_Written problem_
Copy the lines below word for word, starting with the line that contains "The height and width of the screenshot is (1232, 2576)." and going on through the line that contains "coordinates (1314, 709).".
----
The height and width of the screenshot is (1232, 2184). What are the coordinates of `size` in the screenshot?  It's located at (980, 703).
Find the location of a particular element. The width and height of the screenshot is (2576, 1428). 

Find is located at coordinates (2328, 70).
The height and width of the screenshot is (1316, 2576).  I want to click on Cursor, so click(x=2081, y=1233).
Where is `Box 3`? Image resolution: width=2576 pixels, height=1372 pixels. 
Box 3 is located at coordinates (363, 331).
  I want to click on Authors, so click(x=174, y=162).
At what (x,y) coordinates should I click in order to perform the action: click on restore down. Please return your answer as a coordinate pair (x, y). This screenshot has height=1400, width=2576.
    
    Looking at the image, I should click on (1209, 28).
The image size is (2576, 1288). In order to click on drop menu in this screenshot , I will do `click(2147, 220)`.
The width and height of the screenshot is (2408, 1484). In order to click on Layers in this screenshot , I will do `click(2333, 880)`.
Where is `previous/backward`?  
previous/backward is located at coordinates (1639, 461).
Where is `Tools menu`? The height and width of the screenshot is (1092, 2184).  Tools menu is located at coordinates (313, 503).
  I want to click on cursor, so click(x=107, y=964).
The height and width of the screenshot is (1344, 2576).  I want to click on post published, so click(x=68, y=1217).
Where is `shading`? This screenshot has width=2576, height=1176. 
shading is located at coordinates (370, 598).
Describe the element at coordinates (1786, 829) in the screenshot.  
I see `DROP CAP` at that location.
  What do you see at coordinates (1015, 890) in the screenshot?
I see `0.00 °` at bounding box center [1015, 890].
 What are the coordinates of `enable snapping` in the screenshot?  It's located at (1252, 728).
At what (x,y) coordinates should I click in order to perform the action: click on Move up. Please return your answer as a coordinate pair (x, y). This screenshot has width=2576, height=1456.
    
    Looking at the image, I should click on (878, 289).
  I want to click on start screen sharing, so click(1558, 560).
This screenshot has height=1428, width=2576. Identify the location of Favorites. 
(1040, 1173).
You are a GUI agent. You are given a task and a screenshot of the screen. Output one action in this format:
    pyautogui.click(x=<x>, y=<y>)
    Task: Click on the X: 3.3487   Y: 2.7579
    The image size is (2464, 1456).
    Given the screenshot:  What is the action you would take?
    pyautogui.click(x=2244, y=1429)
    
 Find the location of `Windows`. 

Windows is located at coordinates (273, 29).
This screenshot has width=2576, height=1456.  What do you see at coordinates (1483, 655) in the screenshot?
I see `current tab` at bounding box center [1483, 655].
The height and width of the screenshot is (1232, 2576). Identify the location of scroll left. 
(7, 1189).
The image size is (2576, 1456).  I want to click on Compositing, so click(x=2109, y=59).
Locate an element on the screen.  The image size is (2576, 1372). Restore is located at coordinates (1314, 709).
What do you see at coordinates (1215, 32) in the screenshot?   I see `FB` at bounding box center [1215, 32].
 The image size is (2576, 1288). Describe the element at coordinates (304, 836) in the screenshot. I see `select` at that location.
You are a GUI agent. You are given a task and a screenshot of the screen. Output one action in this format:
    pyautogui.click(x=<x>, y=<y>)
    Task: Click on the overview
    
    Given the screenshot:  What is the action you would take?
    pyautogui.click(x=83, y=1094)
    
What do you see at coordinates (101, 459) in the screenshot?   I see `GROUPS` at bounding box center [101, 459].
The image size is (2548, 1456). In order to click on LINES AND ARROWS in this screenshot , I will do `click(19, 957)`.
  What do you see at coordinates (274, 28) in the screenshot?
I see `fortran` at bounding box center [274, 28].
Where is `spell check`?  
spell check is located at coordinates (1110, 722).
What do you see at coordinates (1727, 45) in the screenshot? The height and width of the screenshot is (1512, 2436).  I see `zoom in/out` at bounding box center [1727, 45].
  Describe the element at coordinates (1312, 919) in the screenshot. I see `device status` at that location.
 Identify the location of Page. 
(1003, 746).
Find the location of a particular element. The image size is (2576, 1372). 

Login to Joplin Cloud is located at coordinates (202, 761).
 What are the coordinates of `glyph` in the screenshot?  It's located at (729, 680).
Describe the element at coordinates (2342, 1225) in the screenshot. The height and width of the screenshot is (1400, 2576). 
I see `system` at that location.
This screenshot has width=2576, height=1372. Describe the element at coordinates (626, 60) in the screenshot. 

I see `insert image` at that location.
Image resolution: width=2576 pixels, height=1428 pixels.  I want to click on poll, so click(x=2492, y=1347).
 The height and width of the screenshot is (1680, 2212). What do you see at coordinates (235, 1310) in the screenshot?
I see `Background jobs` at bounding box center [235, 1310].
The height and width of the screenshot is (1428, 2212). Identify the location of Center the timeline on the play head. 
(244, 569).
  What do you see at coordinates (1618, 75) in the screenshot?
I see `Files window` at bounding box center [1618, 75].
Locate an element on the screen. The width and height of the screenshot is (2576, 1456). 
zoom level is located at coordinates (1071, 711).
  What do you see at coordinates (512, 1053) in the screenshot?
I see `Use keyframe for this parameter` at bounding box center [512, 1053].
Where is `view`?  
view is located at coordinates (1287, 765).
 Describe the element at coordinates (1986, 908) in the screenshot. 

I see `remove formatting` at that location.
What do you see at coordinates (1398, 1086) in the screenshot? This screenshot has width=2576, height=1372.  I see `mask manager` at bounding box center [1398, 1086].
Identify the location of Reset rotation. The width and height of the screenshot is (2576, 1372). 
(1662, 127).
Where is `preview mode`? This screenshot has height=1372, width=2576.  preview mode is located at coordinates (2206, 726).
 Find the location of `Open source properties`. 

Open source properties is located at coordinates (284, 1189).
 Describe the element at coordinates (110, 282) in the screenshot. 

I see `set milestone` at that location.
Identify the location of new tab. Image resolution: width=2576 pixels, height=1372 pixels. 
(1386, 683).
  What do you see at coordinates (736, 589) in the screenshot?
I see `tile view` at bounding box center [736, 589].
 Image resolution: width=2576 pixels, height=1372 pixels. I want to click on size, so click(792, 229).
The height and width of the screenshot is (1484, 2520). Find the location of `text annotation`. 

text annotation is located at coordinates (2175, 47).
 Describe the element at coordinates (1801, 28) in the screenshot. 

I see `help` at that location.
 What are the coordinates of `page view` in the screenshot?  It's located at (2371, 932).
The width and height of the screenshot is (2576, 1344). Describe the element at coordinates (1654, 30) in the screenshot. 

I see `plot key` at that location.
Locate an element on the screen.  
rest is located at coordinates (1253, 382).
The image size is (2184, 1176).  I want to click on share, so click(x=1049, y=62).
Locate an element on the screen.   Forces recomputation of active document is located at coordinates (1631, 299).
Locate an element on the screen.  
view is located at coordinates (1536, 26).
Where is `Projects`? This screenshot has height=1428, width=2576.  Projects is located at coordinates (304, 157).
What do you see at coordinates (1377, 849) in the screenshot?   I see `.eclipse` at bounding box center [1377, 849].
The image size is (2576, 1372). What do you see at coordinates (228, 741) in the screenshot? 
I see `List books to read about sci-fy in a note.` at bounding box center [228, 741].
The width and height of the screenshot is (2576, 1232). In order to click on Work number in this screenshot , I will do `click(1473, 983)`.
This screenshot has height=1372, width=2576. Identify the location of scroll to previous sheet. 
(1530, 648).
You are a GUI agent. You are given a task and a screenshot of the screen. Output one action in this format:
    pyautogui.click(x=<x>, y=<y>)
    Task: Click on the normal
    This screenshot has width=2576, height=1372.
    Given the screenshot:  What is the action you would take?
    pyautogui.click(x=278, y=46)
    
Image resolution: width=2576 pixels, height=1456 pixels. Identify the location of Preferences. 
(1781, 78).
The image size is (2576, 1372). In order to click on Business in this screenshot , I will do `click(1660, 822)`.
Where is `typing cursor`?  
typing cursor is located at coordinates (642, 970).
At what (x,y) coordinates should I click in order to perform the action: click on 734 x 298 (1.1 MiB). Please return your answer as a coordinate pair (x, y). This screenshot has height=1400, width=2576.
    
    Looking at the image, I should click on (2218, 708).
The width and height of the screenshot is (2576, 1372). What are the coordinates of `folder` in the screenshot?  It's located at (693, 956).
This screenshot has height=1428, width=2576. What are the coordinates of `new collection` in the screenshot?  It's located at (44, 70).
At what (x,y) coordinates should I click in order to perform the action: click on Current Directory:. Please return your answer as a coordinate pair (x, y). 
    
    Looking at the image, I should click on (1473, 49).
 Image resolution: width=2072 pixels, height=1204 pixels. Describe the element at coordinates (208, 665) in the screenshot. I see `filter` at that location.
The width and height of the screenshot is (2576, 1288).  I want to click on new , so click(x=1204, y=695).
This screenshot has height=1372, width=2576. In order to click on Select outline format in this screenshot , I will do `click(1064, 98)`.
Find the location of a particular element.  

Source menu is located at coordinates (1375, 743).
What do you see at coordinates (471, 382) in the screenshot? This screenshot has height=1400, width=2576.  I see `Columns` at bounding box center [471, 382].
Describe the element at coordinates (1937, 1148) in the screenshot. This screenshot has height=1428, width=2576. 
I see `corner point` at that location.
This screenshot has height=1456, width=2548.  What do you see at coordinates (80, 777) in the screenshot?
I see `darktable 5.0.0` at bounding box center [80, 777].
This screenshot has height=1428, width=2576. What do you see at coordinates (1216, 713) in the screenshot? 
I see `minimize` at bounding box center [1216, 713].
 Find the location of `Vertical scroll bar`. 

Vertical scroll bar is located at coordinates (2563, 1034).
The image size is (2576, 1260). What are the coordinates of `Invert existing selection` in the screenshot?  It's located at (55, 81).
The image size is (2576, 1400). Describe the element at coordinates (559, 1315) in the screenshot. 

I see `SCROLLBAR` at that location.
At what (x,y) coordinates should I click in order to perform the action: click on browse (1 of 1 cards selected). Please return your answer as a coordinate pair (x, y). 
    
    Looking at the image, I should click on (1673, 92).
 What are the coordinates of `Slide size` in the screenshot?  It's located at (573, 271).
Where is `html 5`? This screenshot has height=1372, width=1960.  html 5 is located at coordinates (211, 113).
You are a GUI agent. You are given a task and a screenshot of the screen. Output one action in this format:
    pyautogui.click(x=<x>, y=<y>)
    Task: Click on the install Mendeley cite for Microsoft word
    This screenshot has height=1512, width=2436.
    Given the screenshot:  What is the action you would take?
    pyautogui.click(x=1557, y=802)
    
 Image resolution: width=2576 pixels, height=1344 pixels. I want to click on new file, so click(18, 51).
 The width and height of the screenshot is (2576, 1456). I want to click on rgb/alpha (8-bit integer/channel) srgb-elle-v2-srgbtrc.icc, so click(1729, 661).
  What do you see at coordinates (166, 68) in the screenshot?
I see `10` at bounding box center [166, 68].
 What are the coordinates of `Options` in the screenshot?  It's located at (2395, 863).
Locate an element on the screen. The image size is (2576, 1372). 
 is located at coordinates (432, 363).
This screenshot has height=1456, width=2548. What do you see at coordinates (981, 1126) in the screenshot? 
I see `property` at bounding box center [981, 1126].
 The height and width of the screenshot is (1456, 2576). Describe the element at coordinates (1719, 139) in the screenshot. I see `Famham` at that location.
----
_The output_
The height and width of the screenshot is (1232, 2576). Identify the location of scroll left. 
(7, 1189).
The image size is (2576, 1456).  I want to click on Compositing, so click(x=2109, y=59).
Locate an element on the screen.  The image size is (2576, 1372). Restore is located at coordinates (1314, 709).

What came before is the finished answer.